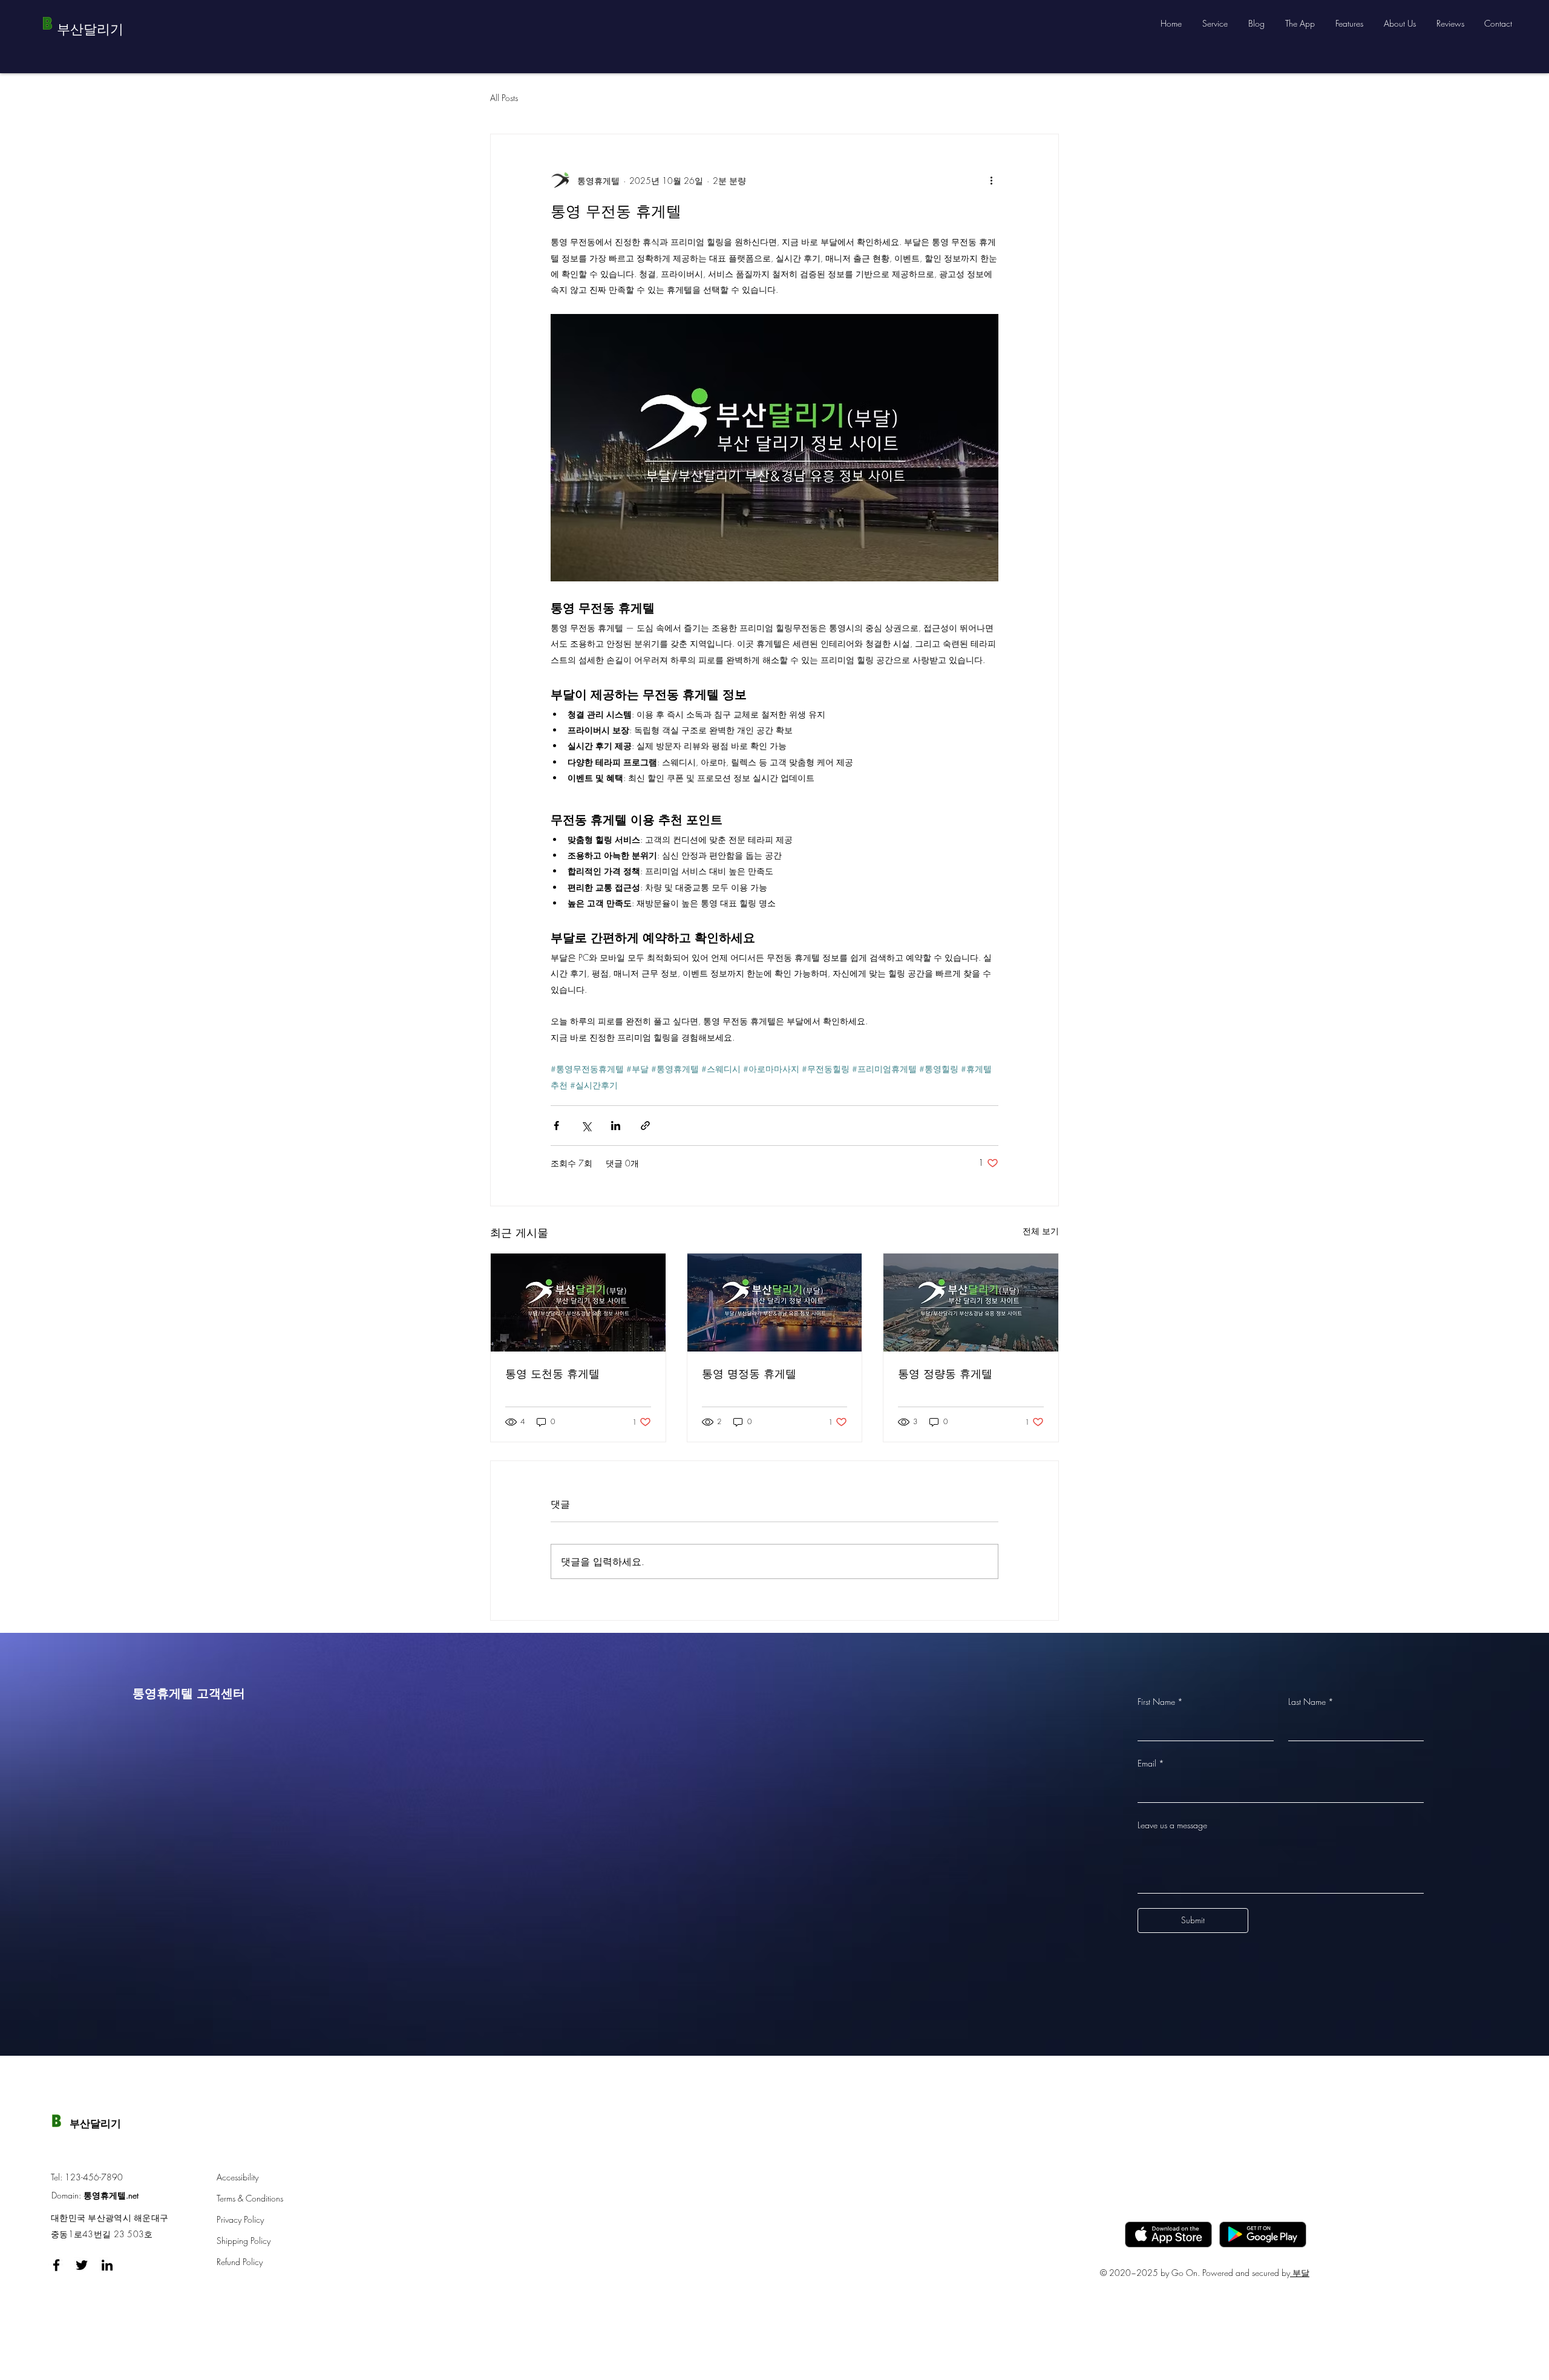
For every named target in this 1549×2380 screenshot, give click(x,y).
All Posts (504, 97)
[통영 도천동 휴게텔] (578, 1303)
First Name (1160, 1701)
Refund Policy (240, 2261)
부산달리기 (95, 2123)
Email (1151, 1763)
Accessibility (237, 2177)
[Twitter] (82, 2265)
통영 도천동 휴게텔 (552, 1373)
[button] (1216, 23)
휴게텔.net (119, 2195)
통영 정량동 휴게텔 (945, 1373)
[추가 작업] (991, 180)
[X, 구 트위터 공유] (586, 1125)
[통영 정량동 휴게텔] (970, 1303)
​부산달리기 (90, 29)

(Your task): Write out, without alteration, the line that contains "부산달리기 (95, 2123)" and all subsequent lines down to the end of the data above.

(Output of the exercise):
부산달리기 (95, 2123)
Email (1151, 1763)
Accessibility (237, 2177)
[Twitter] (82, 2265)
통영 도천동 휴게텔 (552, 1373)
[button] (1216, 23)
휴게텔.net (119, 2195)
통영 정량동 휴게텔 (945, 1373)
[추가 작업] (991, 180)
[X, 구 트위터 공유] (586, 1125)
[통영 정량동 휴게텔] (970, 1303)
​부산달리기 (90, 29)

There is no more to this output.